======== READING PASSAGE ========
In the past, I suspect, most of us who decided to read about some calamity or another tended to approach the event as something occurring distantly, something one-of-a-kind, notable for its power and its scale but essentially remote from the rest of the world—from the daily living most of us experience. Vaillant acknowledges that, until recently, such stories were seen "as glimpses of a frightening and aberrant event outside normal time, in a place safely far away." He now suggests that they were—and are—"in fact . . . messages from the near future and from very close to home" and asserts that "extraordinary changes have taken place across the entire climate file": atmosphere, energy, forestry, and especially "fire itself". He reports that "a host of states and countries"—he specifically names 32 places from South Africa to North America, from Europe to Australia—where people would find themselves living in a landscape susceptible to fire. "Since 2016, even places we never considered capable of burning"—he mentions the Arctic, the Amazon, the moors of Britain, Notre-Dame Cathedral, Boulder, Colorado—have caught fire and burned.
 
Reporting on the history of the "kind of disruption" occurring "in the context of drought and rainfall," Vaillant informs us that it is "now referred to as a 'phase shift': a dramatic, effectively irreversible change in a region's climate regime. There is abundant evidence that phase shifts are now under way across much of the planet." The example of fire behavior he offers comes from California: "in the 1950s, the state's fire season lasted about four months; today, it is effectively year-round, and the acreage burned during the most severe seasons (1950 versus 2020) has increased eightfold (to say nothing of lives and property lost)." "In New Mexico," he adds, "fire weather days have increased by 120 percent since 1973." His book was published before the January 2025 fires in California.
======== EXTRACTED ENTRIES ========
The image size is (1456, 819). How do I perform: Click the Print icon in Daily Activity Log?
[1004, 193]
========
======== EXTRACTED ENTRIES ========
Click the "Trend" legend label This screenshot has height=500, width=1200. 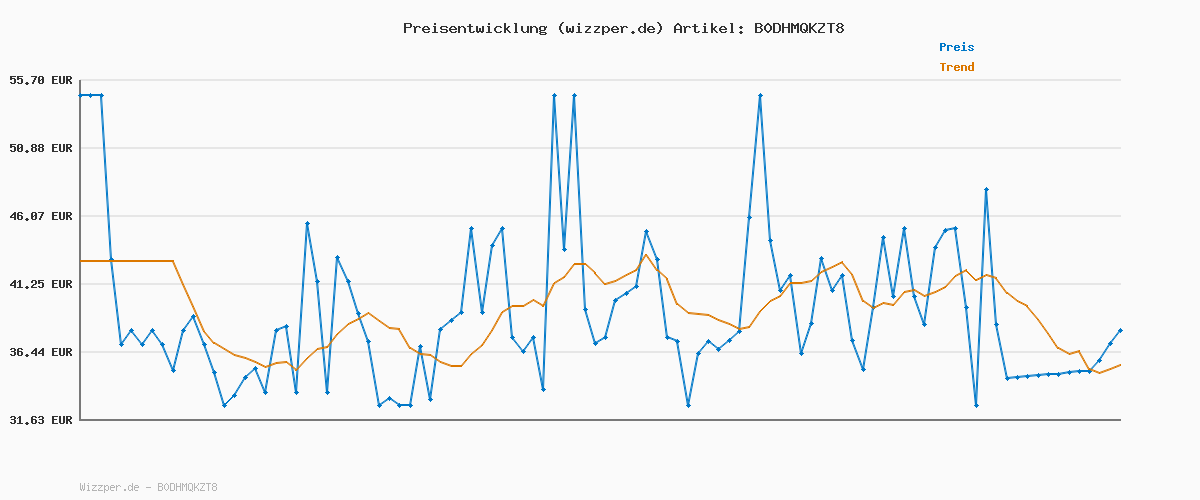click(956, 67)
========
» **GIVEN REQUEST A**
Summarize the passage on fire in two sentences.
» **GIVEN REQUEST B**
Reproduce the stretch of the passage on fire from "Reporting on the" through "fires in California.".
The listing has no connection to the passage on fire.

» **CORRECT OUTPUT A**
Vaillant argues that fires and similar calamities, once seen as aberrant events in places safely far away, are in fact messages from the near future and from very close to home, and since 2016 even places not considered capable of burning have caught fire. He describes "phase shifts," dramatic and effectively irreversible changes in a region's climate, and cites California's fire season growing from about four months in the 1950s to effectively year-round, along with a 120 percent rise in New Mexico's fire weather days since 1973.

» **CORRECT OUTPUT B**
Reporting on the history of the "kind of disruption" occurring "in the context of drought and rainfall," Vaillant informs us that it is "now referred to as a 'phase shift': a dramatic, effectively irreversible change in a region's climate regime. There is abundant evidence that phase shifts are now under way across much of the planet." The example of fire behavior he offers comes from California: "in the 1950s, the state's fire season lasted about four months; today, it is effectively year-round, and the acreage burned during the most severe seasons (1950 versus 2020) has increased eightfold (to say nothing of lives and property lost)." "In New Mexico," he adds, "fire weather days have increased by 120 percent since 1973." His book was published before the January 2025 fires in California.